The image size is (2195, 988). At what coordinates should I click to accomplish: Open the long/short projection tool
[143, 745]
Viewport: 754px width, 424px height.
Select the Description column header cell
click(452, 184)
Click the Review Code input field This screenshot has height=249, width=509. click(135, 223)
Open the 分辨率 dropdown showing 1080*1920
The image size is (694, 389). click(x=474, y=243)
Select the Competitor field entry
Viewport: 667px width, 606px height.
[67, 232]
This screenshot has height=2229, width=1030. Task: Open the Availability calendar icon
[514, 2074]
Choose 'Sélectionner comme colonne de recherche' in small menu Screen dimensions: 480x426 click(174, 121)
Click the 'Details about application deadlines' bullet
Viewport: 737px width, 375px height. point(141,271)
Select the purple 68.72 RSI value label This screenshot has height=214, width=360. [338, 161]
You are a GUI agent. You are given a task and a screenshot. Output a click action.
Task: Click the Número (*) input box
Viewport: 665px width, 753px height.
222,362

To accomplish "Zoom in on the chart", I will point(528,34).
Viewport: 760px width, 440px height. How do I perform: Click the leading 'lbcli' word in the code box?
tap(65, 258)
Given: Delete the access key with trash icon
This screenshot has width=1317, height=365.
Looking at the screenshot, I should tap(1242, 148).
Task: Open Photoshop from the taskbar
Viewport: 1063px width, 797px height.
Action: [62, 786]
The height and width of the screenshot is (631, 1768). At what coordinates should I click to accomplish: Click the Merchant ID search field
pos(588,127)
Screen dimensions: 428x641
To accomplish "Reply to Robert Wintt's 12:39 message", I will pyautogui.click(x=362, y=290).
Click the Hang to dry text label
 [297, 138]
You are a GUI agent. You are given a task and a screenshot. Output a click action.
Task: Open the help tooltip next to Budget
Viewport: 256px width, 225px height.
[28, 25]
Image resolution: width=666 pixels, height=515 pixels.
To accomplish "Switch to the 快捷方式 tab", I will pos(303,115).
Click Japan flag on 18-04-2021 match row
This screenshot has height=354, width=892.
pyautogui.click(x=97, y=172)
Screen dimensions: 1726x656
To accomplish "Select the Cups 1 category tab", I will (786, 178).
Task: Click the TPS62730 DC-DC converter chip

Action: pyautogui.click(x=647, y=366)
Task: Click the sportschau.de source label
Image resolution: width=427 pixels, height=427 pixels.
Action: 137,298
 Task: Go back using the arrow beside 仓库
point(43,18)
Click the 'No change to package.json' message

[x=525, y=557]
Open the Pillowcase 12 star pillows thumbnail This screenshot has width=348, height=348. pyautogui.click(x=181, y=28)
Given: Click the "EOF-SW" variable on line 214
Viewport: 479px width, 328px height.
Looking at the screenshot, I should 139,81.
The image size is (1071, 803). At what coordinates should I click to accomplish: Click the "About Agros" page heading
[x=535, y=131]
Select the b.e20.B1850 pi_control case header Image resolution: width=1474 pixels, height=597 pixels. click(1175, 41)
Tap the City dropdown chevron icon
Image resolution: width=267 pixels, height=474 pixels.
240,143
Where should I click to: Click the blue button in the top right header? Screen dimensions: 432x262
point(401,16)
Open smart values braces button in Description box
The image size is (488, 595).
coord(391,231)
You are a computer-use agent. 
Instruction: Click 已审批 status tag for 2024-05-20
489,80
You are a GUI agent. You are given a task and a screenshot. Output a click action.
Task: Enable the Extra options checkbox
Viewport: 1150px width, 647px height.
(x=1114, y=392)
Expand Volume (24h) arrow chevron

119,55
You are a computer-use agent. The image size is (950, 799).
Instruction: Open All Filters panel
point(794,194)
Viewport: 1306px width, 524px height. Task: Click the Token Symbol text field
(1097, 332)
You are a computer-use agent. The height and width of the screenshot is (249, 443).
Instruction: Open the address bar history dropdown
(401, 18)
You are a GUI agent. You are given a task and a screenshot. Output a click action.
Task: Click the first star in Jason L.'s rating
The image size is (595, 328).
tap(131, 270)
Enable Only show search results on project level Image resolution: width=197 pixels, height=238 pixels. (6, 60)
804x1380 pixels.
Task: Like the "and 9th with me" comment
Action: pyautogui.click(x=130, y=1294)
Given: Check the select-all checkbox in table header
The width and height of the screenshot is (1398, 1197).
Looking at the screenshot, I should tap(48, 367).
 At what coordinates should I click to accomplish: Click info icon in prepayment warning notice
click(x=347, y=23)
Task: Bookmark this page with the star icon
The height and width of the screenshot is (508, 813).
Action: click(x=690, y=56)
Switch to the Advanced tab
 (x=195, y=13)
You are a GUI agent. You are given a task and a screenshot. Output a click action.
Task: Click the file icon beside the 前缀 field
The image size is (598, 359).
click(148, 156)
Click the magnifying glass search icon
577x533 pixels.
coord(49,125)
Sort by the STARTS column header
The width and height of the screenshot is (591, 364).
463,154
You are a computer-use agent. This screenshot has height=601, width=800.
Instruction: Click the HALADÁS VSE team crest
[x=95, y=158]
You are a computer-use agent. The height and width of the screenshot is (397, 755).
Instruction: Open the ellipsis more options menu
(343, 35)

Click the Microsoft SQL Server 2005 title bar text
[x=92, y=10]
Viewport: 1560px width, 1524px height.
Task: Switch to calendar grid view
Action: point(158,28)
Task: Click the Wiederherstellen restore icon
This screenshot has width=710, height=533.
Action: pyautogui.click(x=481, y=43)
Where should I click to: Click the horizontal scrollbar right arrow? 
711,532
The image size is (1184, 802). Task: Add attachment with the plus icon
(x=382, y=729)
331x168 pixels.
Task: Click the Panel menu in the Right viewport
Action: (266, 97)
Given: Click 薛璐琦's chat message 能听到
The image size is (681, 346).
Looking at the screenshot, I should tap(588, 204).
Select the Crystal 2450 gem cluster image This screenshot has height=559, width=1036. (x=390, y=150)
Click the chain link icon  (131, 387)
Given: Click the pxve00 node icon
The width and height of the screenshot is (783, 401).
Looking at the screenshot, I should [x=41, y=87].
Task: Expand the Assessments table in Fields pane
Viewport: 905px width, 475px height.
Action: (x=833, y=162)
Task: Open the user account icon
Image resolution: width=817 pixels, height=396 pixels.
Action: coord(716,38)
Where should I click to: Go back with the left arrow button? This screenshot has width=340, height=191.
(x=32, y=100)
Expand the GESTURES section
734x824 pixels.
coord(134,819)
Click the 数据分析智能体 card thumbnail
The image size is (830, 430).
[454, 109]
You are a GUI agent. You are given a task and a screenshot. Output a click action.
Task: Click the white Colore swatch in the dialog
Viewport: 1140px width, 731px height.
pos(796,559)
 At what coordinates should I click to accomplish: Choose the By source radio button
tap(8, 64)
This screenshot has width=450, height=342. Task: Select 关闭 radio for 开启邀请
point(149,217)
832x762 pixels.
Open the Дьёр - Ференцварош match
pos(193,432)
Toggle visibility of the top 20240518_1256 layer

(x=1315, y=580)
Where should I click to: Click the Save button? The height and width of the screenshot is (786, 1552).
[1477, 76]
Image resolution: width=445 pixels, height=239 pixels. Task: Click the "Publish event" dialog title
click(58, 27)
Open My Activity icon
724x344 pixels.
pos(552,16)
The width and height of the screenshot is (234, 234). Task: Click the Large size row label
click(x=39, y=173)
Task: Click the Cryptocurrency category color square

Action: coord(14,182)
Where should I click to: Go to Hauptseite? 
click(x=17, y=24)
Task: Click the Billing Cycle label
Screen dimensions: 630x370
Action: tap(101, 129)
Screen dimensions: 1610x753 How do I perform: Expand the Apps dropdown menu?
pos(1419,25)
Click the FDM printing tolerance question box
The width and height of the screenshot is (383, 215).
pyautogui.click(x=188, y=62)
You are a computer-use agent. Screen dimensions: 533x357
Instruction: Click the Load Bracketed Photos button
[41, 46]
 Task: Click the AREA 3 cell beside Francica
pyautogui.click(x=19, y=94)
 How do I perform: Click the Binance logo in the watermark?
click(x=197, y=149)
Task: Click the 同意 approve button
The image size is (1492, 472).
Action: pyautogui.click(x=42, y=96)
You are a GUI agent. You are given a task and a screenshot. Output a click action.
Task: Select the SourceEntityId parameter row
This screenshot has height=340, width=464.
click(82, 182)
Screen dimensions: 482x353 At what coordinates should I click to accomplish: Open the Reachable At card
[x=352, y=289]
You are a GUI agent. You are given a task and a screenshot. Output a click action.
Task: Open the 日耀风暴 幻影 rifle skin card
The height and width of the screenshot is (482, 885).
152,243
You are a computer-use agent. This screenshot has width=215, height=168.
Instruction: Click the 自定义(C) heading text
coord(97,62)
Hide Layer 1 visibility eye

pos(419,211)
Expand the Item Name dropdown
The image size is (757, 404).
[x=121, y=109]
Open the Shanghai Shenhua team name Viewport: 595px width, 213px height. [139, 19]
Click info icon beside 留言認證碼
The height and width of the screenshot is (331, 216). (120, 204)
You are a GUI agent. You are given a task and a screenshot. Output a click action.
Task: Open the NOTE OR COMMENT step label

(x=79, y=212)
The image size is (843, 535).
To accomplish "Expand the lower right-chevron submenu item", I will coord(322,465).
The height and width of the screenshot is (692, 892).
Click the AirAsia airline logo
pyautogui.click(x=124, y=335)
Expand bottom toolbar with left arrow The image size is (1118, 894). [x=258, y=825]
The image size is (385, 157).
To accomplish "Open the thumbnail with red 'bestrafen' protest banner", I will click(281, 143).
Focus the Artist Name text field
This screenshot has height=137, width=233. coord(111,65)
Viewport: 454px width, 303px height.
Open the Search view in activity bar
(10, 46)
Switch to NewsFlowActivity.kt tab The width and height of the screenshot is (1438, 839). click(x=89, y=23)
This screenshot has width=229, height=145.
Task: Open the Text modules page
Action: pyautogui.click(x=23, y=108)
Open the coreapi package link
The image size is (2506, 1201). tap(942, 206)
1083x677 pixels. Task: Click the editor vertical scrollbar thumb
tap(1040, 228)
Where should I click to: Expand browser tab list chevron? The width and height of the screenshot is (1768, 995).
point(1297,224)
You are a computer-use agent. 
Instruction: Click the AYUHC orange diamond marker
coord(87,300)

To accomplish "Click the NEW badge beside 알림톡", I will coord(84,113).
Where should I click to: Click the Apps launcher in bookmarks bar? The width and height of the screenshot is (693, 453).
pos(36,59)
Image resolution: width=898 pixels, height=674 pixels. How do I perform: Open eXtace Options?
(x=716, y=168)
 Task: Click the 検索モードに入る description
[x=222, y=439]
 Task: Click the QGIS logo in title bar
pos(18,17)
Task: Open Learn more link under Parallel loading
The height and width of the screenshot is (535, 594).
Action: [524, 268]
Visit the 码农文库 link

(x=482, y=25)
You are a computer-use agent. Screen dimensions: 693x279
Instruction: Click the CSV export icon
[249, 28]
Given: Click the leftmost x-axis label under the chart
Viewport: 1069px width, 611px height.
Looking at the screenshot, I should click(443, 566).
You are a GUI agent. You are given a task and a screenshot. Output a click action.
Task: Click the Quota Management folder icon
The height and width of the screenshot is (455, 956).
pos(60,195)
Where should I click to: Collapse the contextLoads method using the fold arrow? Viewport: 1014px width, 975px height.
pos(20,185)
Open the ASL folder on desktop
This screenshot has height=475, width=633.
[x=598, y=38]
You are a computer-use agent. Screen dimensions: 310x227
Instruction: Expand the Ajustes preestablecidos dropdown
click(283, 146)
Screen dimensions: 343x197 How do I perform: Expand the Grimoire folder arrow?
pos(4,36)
- - - - - - -
• _What you should do_
Please give the rows from the line containing "I will coord(84,113)." through the line containing "[x=598, y=38]", inclusive, as a JSON list of strings, one per line, leaving out blank lines.

• _Completed task_
[
  "To accomplish \"Click the NEW badge beside 알림톡\", I will coord(84,113).",
  "Where should I click to: Click the Apps launcher in bookmarks bar? The width and height of the screenshot is (693, 453).",
  "pos(36,59)",
  "Image resolution: width=898 pixels, height=674 pixels. How do I perform: Open eXtace Options?",
  "(x=716, y=168)",
  " Task: Click the 検索モードに入る description",
  "[x=222, y=439]",
  " Task: Click the QGIS logo in title bar",
  "pos(18,17)",
  "Task: Open Learn more link under Parallel loading",
  "The height and width of the screenshot is (535, 594).",
  "Action: [524, 268]",
  "Visit the 码农文库 link",
  "(x=482, y=25)",
  "You are a computer-use agent. Screen dimensions: 693x279",
  "Instruction: Click the CSV export icon",
  "[249, 28]",
  "Given: Click the leftmost x-axis label under the chart",
  "Viewport: 1069px width, 611px height.",
  "Looking at the screenshot, I should click(443, 566).",
  "You are a GUI agent. You are given a task and a screenshot. Output a click action.",
  "Task: Click the Quota Management folder icon",
  "The height and width of the screenshot is (455, 956).",
  "pos(60,195)",
  "Where should I click to: Collapse the contextLoads method using the fold arrow? Viewport: 1014px width, 975px height.",
  "pos(20,185)",
  "Open the ASL folder on desktop",
  "This screenshot has height=475, width=633.",
  "[x=598, y=38]"
]